Your credit score is one of the biggest things that decides what mortgage rate a lender offers you.

Two people can walk into the same bank on the same morning and walk out with very different mortgage offers. One has a 780 credit score and gets a quote of 7.00%. The other has a 640 credit score and gets a quote around 7.60%. The bank isn't being arbitrary - most of that gap comes from a published pricing rule that links credit score (and a few other factors) to the rate the borrower is offered; lender overlays and mortgage insurance account for the rest of what weaker-credit borrowers pay.

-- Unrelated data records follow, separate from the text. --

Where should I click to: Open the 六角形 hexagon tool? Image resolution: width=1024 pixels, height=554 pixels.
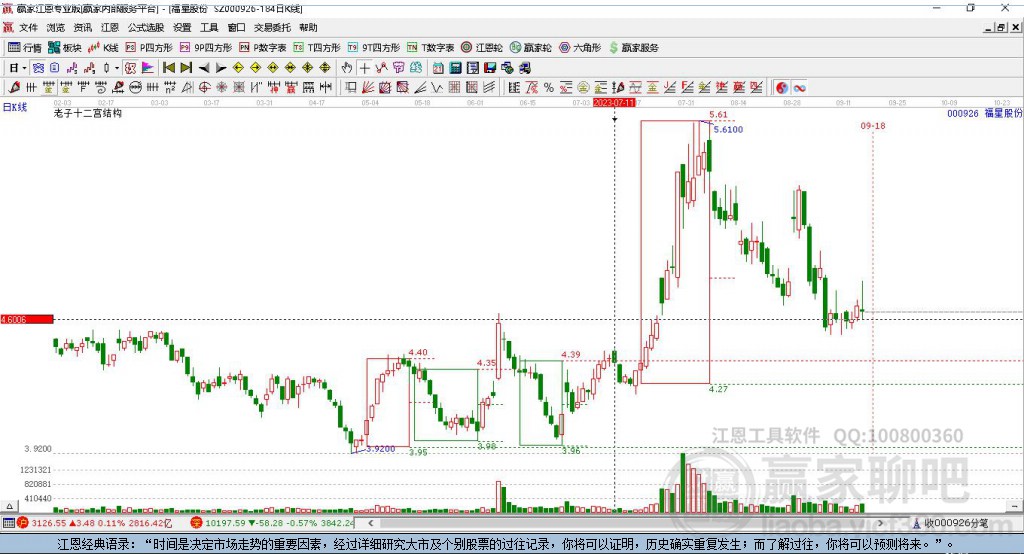tap(580, 48)
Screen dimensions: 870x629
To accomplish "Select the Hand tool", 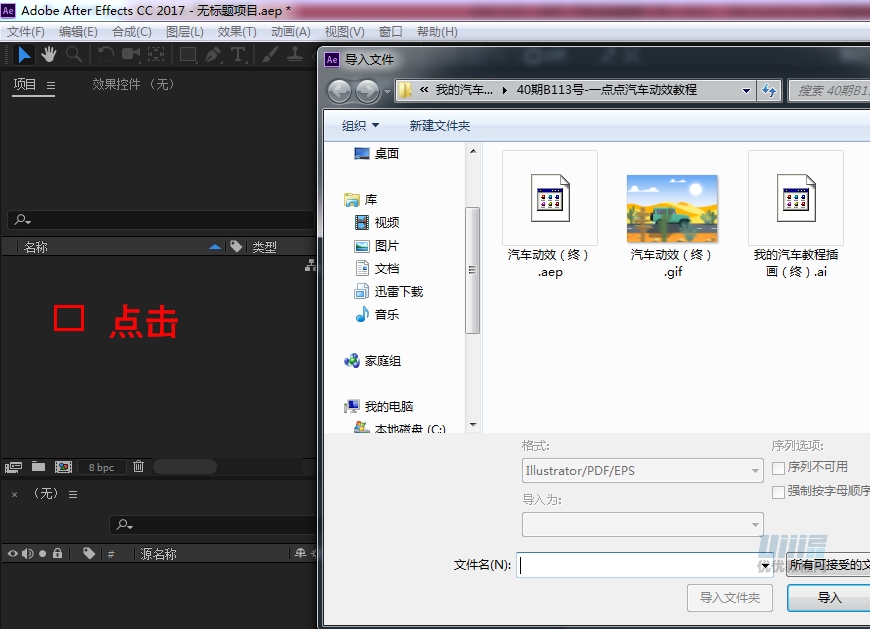I will click(x=48, y=54).
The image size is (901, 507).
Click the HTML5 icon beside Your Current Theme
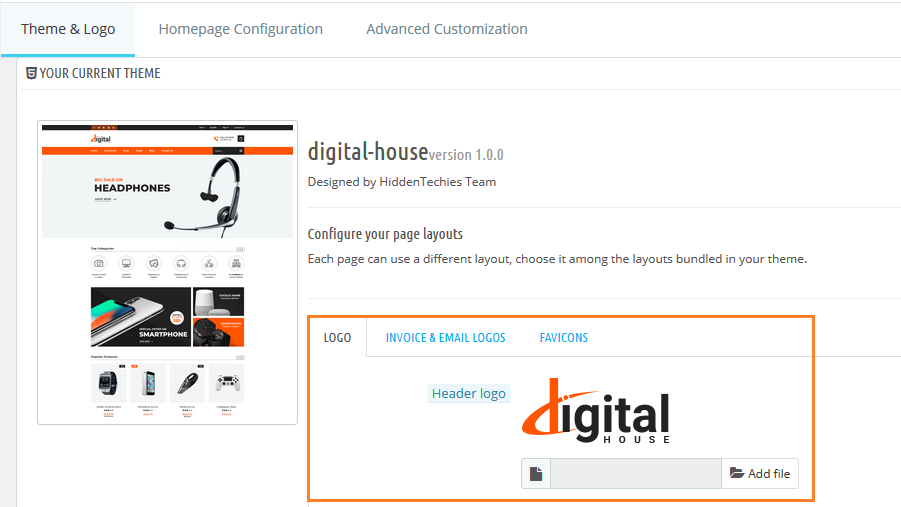(x=31, y=73)
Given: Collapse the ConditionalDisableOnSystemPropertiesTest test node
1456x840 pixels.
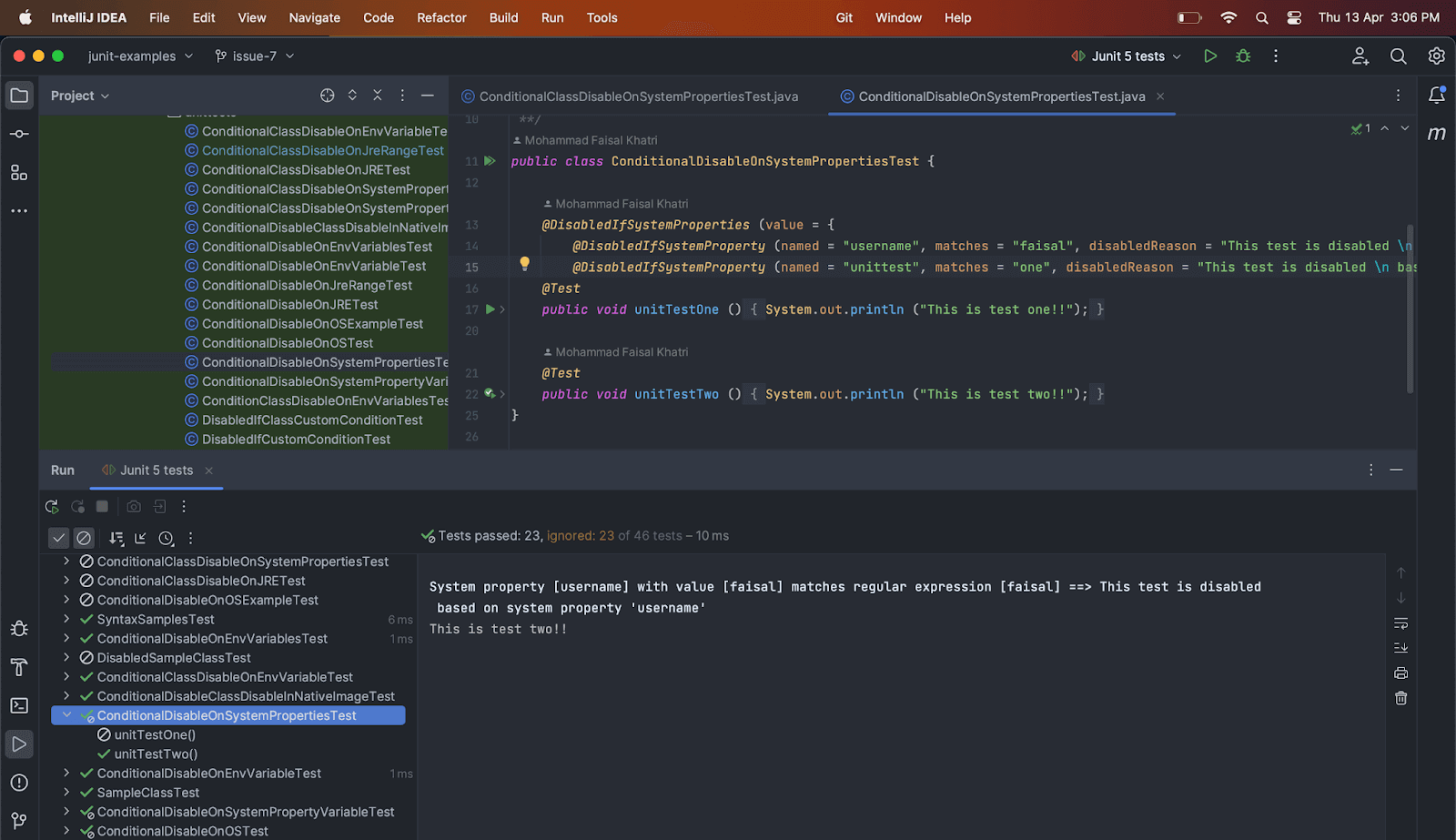Looking at the screenshot, I should (x=67, y=714).
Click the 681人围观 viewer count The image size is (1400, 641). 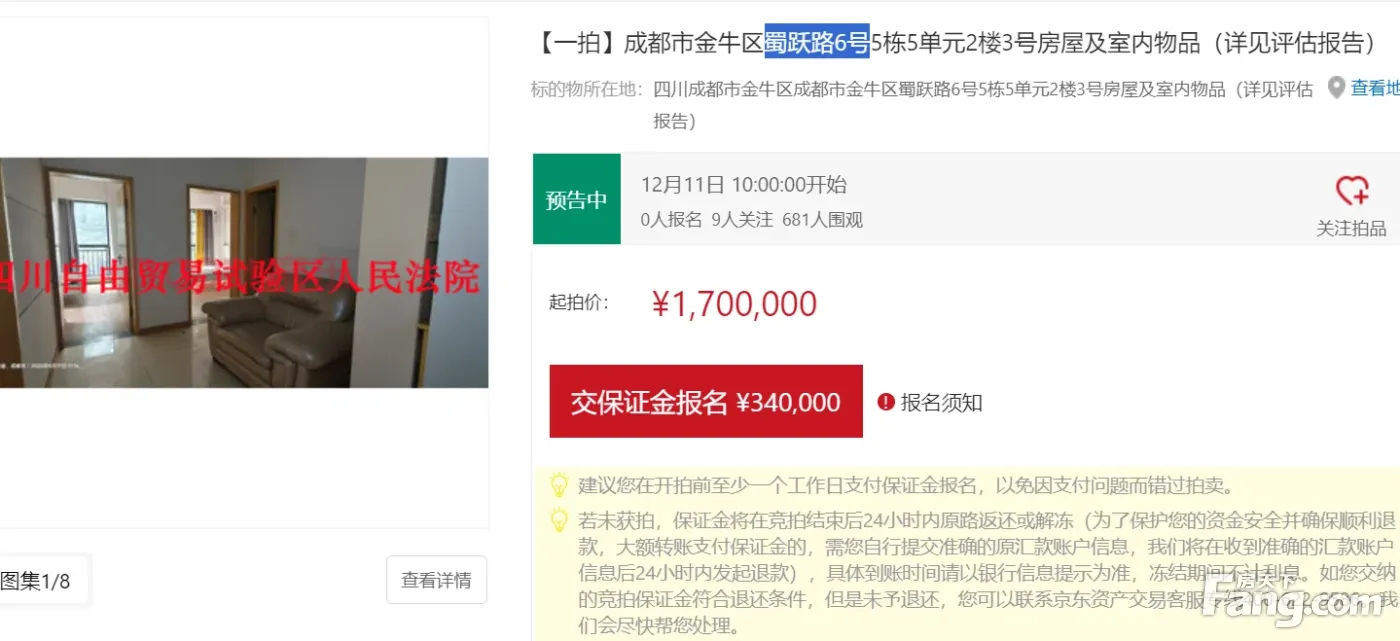(822, 219)
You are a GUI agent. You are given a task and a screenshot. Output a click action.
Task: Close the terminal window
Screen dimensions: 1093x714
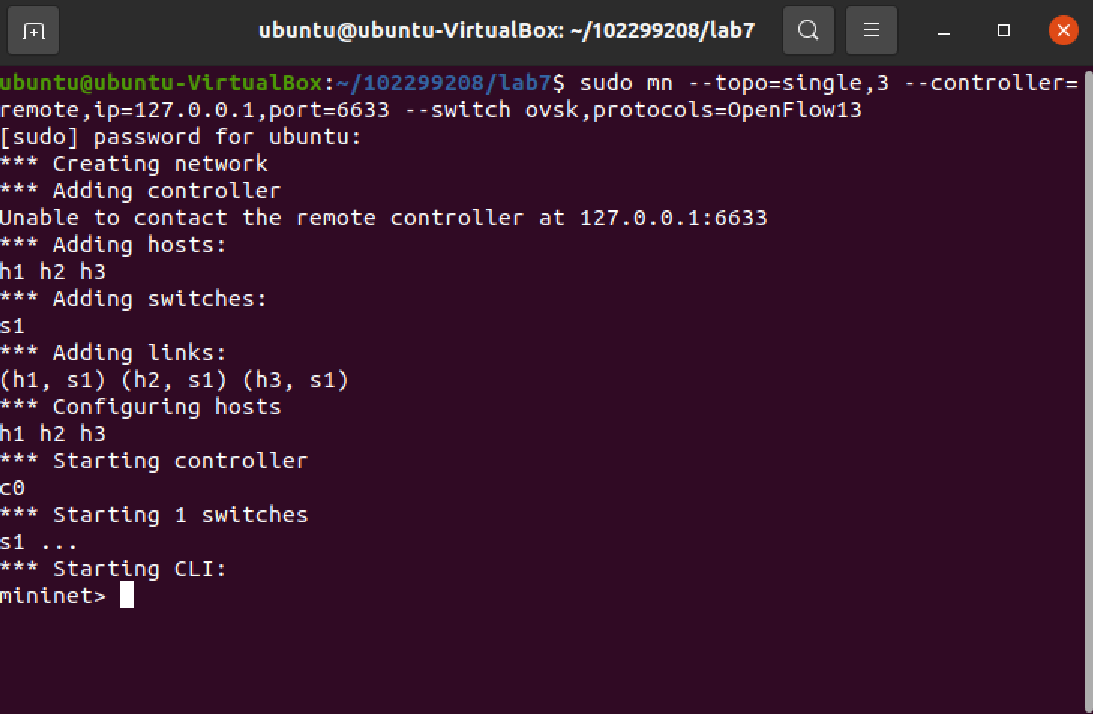point(1063,31)
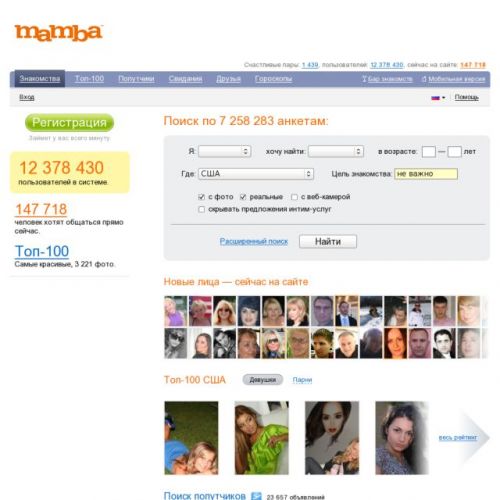This screenshot has height=500, width=500.
Task: Click the Найти search button
Action: (x=328, y=242)
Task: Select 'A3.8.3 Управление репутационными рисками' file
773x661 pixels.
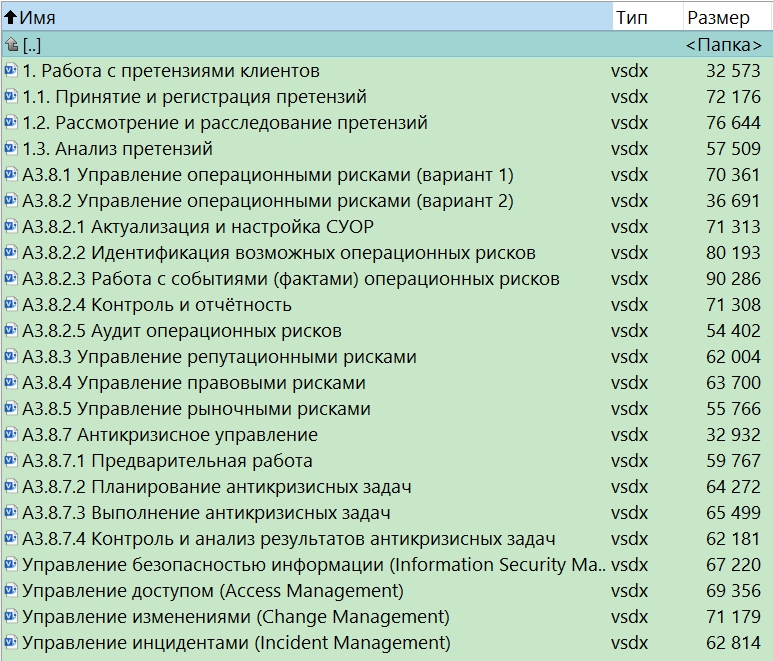Action: click(x=219, y=357)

See mortgage rates by credit tier →

The basics

Your credit score is one of the biggest things that decides what mortgage rate a lender offers you.

Two people can walk into the same bank on the same morning and walk out with very different mortgage offers. One has a 780 credit score and gets a quote of 7.00%. The other has a 640 credit score and gets a quote around 7.60%. The bank isn't being arbitrary - most of that gap comes from a published pricing rule that links credit score (and a few other factors) to the rate the borrower is offered; lender overlays and mortgage insurance account for the rest of what weaker-credit borrowers pay.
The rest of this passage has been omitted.